Rewrite the listing starting at its first line and ending at the line that contains "will tap(667, 35).", copying every request unchanged. In the answers, multiply each click coordinate by 1.5 and round to a whole number, with halves rounded up.

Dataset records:
↓↓↓
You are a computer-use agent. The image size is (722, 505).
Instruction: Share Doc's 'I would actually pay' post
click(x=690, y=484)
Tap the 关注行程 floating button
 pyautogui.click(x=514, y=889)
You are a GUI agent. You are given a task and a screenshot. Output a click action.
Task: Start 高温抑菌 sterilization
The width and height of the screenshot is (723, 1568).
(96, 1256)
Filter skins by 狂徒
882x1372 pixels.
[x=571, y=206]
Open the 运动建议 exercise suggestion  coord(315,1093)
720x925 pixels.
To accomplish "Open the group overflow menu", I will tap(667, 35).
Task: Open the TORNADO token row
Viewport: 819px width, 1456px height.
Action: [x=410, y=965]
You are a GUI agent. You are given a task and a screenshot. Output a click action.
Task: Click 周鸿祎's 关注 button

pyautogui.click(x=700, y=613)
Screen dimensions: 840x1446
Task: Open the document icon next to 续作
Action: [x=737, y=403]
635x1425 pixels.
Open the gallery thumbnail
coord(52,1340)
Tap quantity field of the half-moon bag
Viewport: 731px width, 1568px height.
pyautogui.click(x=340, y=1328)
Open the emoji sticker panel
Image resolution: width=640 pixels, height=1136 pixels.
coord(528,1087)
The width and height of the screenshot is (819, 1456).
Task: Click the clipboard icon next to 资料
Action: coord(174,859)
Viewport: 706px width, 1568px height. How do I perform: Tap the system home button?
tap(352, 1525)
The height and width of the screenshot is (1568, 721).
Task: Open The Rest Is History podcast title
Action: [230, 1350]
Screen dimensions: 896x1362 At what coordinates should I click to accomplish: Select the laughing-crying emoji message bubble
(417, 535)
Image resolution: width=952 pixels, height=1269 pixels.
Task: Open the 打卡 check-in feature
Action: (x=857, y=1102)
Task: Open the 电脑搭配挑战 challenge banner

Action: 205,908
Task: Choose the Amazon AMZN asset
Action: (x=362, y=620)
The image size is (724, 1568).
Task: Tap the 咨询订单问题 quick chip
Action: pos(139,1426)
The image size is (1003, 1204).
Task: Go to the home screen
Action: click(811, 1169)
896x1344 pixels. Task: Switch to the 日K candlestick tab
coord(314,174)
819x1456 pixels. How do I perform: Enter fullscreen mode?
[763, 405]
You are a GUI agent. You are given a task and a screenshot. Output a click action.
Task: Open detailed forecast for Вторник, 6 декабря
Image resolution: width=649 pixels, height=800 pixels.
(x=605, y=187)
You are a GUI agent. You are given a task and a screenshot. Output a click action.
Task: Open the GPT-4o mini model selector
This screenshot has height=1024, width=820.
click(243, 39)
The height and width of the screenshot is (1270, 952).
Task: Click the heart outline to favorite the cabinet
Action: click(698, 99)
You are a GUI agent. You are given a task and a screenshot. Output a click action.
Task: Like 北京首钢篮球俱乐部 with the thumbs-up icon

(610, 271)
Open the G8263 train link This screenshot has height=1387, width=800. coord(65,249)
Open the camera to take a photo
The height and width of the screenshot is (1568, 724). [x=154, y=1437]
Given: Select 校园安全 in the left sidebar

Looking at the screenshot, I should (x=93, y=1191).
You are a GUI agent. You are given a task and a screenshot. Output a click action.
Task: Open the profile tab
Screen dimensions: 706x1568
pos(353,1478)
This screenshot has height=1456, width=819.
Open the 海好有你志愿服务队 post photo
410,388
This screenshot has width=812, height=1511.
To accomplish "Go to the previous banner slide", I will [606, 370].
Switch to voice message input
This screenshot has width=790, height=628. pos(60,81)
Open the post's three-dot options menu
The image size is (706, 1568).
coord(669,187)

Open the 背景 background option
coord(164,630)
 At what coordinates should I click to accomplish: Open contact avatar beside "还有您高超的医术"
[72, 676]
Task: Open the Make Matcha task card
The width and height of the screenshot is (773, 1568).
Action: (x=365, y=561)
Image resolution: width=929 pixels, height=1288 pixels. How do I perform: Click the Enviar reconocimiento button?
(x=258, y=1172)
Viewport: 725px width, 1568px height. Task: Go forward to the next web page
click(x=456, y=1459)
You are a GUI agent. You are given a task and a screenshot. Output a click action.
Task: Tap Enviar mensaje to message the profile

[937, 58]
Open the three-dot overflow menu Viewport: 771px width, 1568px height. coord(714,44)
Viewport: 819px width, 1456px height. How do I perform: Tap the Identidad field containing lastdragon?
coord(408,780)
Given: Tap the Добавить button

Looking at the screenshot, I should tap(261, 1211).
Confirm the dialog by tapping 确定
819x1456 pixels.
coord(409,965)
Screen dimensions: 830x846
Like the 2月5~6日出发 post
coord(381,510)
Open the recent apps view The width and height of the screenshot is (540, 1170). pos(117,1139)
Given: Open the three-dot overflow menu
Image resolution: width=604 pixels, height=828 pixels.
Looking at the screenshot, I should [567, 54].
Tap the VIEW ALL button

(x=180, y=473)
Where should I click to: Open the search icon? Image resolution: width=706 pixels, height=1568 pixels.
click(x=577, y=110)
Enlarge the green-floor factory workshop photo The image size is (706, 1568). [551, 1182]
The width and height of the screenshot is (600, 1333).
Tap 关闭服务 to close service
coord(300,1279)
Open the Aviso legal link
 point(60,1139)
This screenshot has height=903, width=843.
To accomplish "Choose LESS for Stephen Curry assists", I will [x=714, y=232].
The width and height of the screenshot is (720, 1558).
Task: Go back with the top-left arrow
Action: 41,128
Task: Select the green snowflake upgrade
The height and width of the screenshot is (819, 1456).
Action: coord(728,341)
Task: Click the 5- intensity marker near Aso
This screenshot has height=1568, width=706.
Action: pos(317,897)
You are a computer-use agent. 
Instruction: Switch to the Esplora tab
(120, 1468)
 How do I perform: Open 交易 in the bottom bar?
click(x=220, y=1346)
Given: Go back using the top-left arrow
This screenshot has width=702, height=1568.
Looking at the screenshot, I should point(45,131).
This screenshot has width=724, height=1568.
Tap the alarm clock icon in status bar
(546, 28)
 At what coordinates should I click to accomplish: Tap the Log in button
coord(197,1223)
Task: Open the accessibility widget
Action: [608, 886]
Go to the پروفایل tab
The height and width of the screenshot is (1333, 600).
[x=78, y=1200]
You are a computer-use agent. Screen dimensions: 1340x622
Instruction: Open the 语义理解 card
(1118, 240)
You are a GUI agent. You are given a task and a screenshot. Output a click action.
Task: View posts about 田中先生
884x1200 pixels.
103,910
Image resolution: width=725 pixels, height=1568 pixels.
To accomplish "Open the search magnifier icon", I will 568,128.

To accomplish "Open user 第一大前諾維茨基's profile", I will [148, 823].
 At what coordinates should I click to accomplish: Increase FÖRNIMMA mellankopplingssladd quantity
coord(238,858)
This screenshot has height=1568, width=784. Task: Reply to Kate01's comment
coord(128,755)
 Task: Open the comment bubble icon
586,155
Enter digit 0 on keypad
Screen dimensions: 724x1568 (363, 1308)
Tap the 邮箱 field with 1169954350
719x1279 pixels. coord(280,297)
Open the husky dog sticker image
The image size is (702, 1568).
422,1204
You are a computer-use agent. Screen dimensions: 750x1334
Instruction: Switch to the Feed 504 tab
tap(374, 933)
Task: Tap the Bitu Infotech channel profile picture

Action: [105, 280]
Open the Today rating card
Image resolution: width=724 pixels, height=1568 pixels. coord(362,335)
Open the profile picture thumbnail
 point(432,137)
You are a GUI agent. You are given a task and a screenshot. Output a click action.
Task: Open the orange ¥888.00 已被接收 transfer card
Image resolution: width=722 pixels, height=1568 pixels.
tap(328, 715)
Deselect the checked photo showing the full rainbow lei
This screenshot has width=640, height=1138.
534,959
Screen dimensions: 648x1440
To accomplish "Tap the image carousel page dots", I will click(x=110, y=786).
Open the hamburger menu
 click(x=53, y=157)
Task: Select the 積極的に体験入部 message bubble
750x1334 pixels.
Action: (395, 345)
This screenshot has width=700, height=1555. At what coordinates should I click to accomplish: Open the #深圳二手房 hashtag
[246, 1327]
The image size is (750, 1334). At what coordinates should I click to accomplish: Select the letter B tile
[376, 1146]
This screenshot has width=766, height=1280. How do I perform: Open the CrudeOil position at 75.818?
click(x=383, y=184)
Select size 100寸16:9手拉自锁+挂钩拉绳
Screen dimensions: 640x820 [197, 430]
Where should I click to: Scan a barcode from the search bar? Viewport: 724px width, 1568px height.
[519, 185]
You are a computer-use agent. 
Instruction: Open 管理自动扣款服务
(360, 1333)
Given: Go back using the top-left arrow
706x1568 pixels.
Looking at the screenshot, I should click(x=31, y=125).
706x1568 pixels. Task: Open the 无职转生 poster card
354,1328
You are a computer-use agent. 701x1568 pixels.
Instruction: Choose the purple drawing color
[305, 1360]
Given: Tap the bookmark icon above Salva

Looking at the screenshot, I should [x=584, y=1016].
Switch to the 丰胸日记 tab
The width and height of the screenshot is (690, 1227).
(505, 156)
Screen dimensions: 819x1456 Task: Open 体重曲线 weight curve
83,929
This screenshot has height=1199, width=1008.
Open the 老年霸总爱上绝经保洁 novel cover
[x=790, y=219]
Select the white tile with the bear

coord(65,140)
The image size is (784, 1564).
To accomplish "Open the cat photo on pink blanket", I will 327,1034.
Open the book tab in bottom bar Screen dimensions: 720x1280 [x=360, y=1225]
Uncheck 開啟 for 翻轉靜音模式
↑↑↑
» EXERCISE RESULT
You are a computer-use agent. The image size is (722, 505).
Instruction: Share Doc's 'I would actually pay' post
click(x=1035, y=726)
Tap the 关注行程 floating button
 pyautogui.click(x=771, y=1334)
You are a GUI agent. You are given a task and a screenshot. Output a click action.
Task: Start 高温抑菌 sterilization
The width and height of the screenshot is (723, 1568).
(144, 1884)
Filter skins by 狂徒
882x1372 pixels.
[x=857, y=309]
Open the 运动建议 exercise suggestion  coord(473,1640)
720x925 pixels.
To accomplish "Open the group overflow menu", I will tap(1001, 53).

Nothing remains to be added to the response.